We’re not particularly looking to acquire companies in 2014. After Bain Capital invested in us, one of the key growth strategies was not only to find upside by performing better organically but also by looking at the possibility of acquiring some strategic companies that would add value to the overall group. And that’s when we found Travel Impressions and then CheapCaribbean. But right now, we have to focus more on the correct integration of these businesses.

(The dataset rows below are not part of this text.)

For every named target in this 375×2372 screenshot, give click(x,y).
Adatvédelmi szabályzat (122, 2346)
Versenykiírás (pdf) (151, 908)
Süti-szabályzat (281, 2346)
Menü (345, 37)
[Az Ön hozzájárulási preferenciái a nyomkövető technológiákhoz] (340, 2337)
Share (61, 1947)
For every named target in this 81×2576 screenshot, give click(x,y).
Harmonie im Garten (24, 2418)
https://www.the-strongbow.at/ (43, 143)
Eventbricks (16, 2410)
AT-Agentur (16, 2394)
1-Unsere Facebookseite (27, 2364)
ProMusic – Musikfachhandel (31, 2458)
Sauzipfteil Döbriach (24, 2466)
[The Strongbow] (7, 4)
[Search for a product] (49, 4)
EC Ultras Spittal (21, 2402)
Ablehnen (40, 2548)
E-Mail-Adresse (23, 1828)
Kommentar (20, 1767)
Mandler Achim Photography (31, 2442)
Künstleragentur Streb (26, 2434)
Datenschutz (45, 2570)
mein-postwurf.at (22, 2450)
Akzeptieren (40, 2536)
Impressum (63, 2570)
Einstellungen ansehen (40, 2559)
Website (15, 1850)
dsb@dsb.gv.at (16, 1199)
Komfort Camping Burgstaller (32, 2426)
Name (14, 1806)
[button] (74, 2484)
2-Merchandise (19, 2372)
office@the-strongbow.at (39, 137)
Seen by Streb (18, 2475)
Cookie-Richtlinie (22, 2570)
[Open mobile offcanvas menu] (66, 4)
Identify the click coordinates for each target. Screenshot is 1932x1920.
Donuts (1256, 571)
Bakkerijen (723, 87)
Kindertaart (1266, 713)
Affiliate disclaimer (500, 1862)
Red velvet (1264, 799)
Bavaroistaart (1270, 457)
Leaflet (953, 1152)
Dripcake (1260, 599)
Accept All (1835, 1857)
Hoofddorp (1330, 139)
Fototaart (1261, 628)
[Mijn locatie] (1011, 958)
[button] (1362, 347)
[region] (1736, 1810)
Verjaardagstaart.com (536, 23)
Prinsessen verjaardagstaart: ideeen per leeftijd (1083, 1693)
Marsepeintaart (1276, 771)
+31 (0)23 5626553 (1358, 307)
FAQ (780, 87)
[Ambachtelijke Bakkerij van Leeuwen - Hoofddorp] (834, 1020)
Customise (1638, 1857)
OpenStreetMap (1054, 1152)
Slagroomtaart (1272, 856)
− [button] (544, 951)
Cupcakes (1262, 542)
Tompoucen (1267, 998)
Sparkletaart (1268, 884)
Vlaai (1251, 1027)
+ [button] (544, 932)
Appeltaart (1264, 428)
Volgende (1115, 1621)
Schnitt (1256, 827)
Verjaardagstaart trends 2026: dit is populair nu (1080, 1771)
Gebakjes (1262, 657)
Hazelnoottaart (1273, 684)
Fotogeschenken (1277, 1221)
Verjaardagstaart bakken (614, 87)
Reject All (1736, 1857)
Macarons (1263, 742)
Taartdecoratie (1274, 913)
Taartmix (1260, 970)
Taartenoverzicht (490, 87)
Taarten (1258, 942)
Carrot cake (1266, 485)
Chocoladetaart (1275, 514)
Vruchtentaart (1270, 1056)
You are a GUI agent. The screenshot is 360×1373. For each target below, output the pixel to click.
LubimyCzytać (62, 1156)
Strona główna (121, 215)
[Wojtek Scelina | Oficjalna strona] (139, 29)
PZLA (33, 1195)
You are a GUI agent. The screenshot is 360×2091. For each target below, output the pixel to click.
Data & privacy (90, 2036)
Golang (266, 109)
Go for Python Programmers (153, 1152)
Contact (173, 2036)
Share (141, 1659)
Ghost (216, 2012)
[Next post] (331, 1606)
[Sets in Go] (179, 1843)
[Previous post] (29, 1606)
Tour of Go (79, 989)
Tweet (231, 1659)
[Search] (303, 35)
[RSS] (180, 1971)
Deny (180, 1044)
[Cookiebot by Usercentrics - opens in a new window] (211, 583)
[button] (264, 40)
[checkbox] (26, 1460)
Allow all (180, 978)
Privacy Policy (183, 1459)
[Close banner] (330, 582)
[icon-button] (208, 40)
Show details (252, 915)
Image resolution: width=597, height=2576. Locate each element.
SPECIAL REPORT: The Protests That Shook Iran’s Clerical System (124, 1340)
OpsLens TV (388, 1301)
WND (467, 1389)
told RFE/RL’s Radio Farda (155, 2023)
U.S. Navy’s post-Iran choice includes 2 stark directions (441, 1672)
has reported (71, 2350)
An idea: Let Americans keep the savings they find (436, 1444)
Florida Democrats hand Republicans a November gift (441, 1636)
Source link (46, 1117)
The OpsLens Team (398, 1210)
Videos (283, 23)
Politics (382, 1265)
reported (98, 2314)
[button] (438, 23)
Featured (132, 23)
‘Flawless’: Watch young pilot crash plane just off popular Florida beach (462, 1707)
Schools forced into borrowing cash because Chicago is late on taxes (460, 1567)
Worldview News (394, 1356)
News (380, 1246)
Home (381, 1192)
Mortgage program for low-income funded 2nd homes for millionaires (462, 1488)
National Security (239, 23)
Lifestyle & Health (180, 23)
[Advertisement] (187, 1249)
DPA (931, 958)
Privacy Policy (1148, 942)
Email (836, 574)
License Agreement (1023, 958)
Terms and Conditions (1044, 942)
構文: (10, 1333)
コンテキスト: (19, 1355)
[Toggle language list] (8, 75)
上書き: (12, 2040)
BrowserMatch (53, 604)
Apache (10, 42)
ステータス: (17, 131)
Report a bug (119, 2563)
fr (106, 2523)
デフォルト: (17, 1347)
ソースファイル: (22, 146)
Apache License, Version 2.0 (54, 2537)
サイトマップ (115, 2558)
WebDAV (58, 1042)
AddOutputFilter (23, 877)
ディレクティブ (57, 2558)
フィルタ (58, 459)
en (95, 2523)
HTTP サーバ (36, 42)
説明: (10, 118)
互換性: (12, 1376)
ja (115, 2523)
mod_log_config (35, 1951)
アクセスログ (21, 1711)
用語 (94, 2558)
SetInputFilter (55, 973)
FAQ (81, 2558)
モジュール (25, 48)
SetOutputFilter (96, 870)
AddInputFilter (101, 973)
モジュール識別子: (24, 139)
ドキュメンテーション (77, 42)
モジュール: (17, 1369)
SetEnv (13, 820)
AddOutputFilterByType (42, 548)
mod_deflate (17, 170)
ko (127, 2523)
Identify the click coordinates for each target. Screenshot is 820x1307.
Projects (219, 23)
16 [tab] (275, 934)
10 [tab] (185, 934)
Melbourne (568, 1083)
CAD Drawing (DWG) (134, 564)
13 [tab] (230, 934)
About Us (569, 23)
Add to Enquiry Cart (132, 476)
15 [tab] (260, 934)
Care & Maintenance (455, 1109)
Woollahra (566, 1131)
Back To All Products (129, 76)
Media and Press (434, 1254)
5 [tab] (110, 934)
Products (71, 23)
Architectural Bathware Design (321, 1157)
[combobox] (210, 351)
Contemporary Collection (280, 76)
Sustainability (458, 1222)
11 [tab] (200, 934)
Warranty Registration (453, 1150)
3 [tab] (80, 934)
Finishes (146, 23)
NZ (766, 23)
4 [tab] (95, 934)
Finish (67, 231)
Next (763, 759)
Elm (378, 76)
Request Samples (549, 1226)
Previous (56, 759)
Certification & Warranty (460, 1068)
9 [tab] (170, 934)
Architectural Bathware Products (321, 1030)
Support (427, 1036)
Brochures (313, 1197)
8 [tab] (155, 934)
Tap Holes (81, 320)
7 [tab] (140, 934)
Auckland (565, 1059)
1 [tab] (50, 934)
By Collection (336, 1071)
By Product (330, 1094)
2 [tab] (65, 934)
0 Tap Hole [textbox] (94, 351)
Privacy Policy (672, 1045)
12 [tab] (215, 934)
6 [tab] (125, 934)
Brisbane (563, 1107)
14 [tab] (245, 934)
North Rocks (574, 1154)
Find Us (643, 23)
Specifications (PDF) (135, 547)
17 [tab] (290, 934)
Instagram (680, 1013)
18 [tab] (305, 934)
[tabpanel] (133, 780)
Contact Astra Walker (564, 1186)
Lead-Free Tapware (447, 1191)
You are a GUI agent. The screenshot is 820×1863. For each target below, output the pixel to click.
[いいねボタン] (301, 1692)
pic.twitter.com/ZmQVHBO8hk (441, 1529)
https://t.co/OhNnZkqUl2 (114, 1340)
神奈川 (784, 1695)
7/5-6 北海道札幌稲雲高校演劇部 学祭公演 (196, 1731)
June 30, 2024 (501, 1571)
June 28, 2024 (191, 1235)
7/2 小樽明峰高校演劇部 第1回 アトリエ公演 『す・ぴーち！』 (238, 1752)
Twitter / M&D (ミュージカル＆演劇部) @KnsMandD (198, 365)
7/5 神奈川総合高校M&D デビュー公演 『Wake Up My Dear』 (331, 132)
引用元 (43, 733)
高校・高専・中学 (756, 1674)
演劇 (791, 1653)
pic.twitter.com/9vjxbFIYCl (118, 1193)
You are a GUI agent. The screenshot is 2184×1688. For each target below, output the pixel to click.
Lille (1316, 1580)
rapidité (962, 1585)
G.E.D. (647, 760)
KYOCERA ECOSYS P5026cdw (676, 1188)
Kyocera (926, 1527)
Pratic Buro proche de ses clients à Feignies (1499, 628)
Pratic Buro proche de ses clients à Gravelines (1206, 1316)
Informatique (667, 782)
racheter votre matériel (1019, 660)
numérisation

Still, we’re open to some type of opportunistic acquisitions, and as we speak, yes, we’re looking at different options. There’s a division that we didn’t have before dedicated to nothing but evaluating business that could add value to our group, that we could buy or merge with or do strategic alliances that could add value. And those could be anything from other tour operators to a consortium on the distribution side.

Of course, on the hotel side, we’re very, very actively looking at everything from existing hotels that could be reflagged to hotel chains that could add value, not just because of the number of management contracts but also because of their brands. We’ll always look into opportunities to grow, particularly on the hotel side. We’re going to see a big growth, and not just on newbuilds we have under construction.